Nothing of importance. Nothing on which to build a life.

She barely noticed Fenella bobbing a curtsy; she dismissed the maid with an absentminded wave.

She didn’t yet know if she could believe and go forward. If the love—and yes, she thought it was love—that had grown between her and Michael would endure, would live and grow and be strong enough to be the cornerstone of her future, rather than dissipating like mist within a month, as with Camden.

And this time, the risk was far greater. The young girl’s infatuation she’d felt for Camden, while it might have grown to more with time, was nothing, a mere cipher against what now, at twenty-eight, she felt for Michael. The comparison was laughable.

If she let the tide take her this time, and the vessel of their love foundered, the wreck would devastate her. Would scar her far more deeply than Camden’s turning from her within days of their marriage had done.

The latch of her door clicked. Turning, through the shadows she watched Michael enter and shut the door. Watched him stroll easily, confidently, toward her.

There was only one thing to do.

She straightened her spine, lifted her head. Fixed her gaze on his eyes. “I need to talk to you.”

Michael slowed. A single candle burned by the bed, too far away to illuminate her eyes, yet her stance warned him; she didn’t expect him to like what she wished to say. Halting before her, he searched her face—could read nothing beyond implacable resolve. He arched a brow. “About what?”

“Us.” Her gaze on his eyes, she drew a deep breath—hesitated. Then spoke, her tone ruthlessly even. “When we first became close, you told me that whether or not we married was entirely my decision. I accept you meant that sincerely. I knew you’d been urged to marry to enable your appointment to the ministry—I assumed that meant, as it usually would, an announcement of an engagement by October or so.”

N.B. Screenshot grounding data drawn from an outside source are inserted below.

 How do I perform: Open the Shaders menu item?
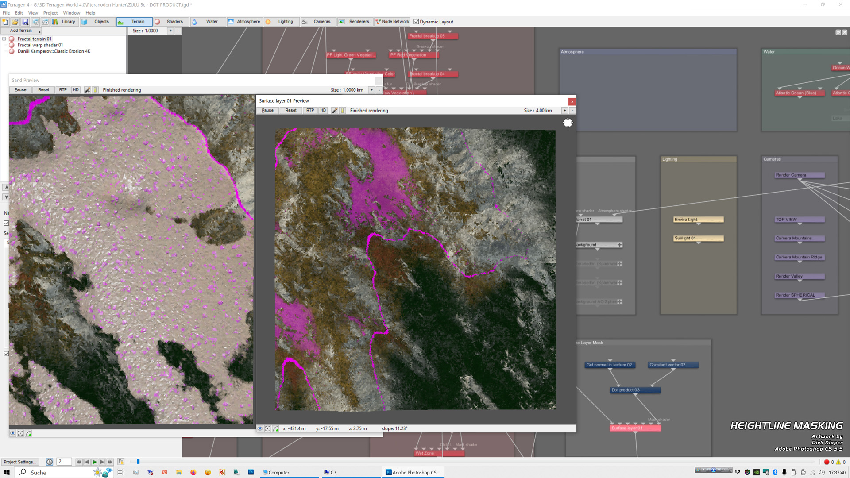174,22
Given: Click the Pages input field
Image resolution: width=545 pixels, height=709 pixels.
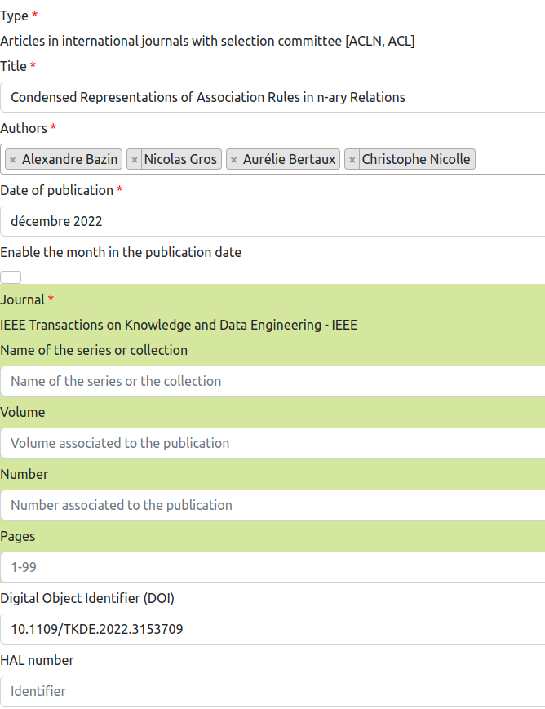Looking at the screenshot, I should coord(273,567).
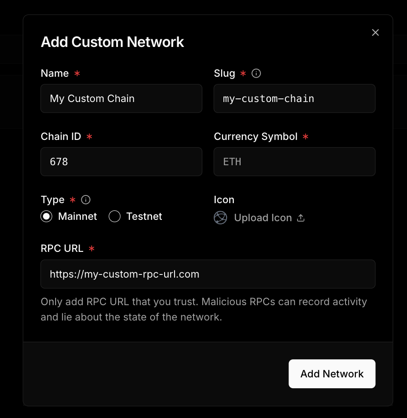Click the info icon beside Type
This screenshot has height=418, width=407.
[x=85, y=200]
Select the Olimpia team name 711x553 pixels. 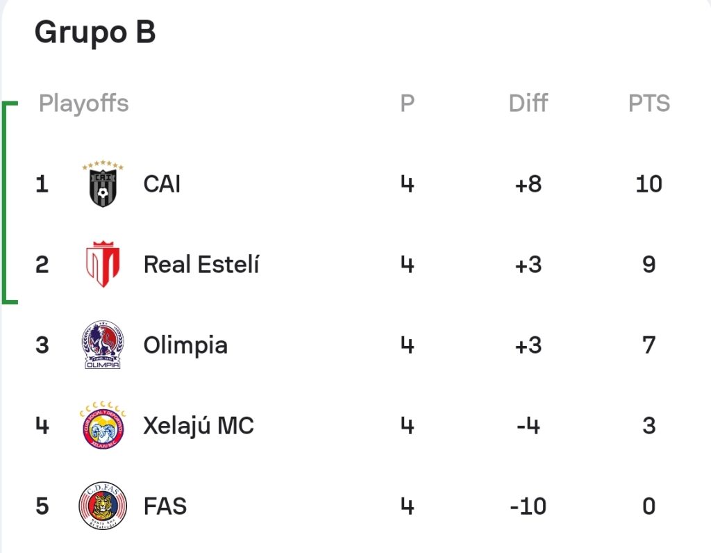185,346
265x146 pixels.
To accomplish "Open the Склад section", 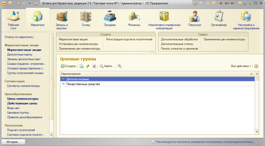I will [x=86, y=19].
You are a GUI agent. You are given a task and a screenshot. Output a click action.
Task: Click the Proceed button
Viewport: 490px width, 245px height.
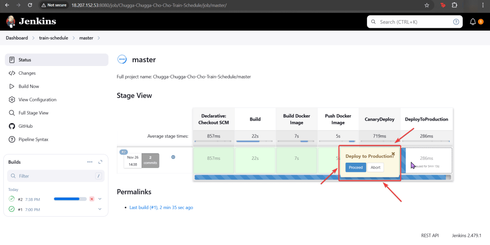355,167

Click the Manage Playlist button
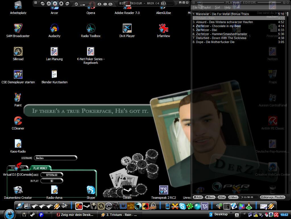tap(273, 197)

Drawing a tight breath, wrapping her arms about her, she looked down. “Tonight, I heard that Canning’s resignation is imminent, making his replacement urgent.” She looked up at him. “You now need to marry by mid-September at the latest.”

He held her gaze for a finite moment, then replied, “I didn’t know that until tonight, either.”

To his relief, she inclined her head. “Yes, well… regardless, we now have a problem.” Before he could ask what, she drew in a huge breath, turned to the window, and said, “I don’t know if I can.”

He didn’t need to ask what she meant. An iron hand clutched his gut… yet it seemed she hadn’t ruled out an engagement by October… The cold tension dissolved; hope flared, but… he wasn’t sure what was going on.

Shifting, he leaned against the window frame so he could better see her face limned by the faint moonlight flowing through the window.

She was tense, yes, but not overwrought. A frown tangled her brows, her lips were compressed; she seemed to be wrestling with some insurmountable problem. The insight gave him pause. Evenly, unaggres-sively, he asked, “Why not?”

She glanced briefly at him, then looked forward. After a moment, she said, “I told you Camden”—she gestured—“swept me off my feet. Yet even then, I wasn’t a complete ninny—I did have reservations. I wanted more time to be certain of my feelings and his, but he had to marry in less than two months and return to his post. I allowed myself to be persuaded—I allowed myself to be swept away.

“And now here I am, eleven years later, considering marrying another politician—and again due to the pressure of political events having to simply accept that all is as perfect, as right as it seems.” She drew in another breath; this time, it shook. “I care for you—a lot. You know I do. But not even for you—not even for what might be—will I commit the same folly again.”

He saw the problem; she confirmed it.

“I won’t allow my decision to be made by default. This time, I have to make it—I have to be sure.”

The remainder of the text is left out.